● Work instruction
Make an exact copy, without pictures, of the lines below from the one containing "The width and" to the last line, both ends included.

***** Input material *****

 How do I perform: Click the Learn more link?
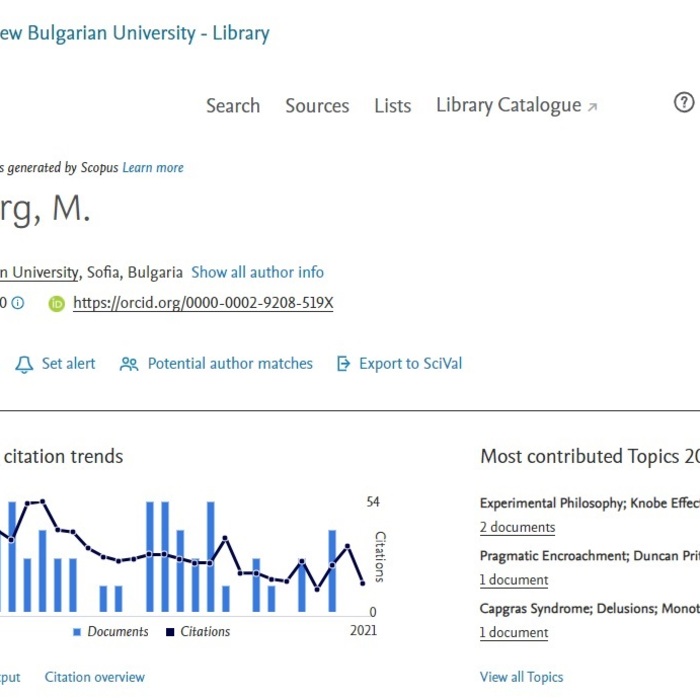[153, 168]
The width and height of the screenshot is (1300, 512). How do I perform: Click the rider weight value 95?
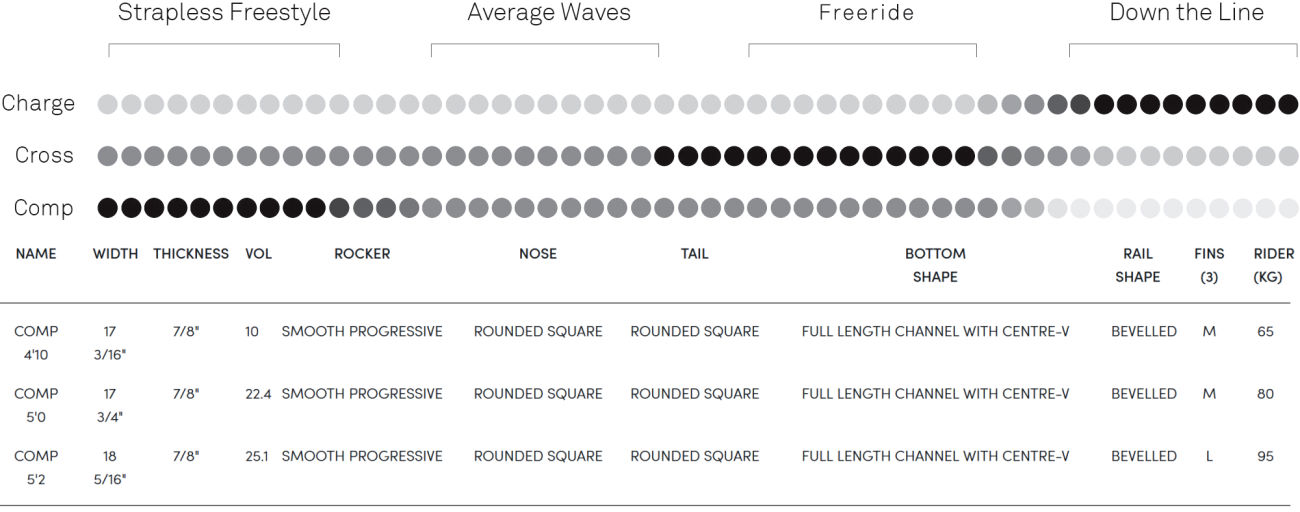pos(1266,456)
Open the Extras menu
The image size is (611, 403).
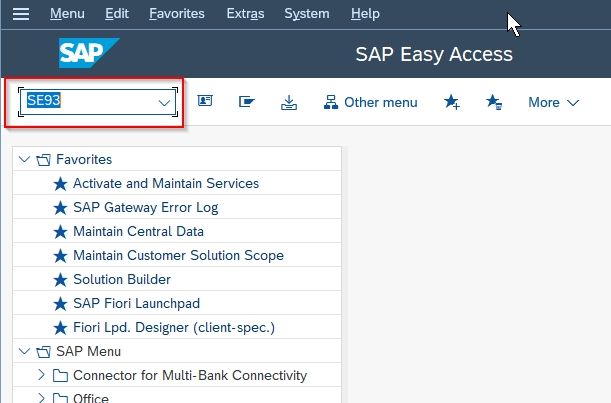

*****

● Answer section
The width and height of the screenshot is (1300, 512). How do I perform: Click the rider weight value 95?
pos(1266,456)
Open the Extras menu
The image size is (611, 403).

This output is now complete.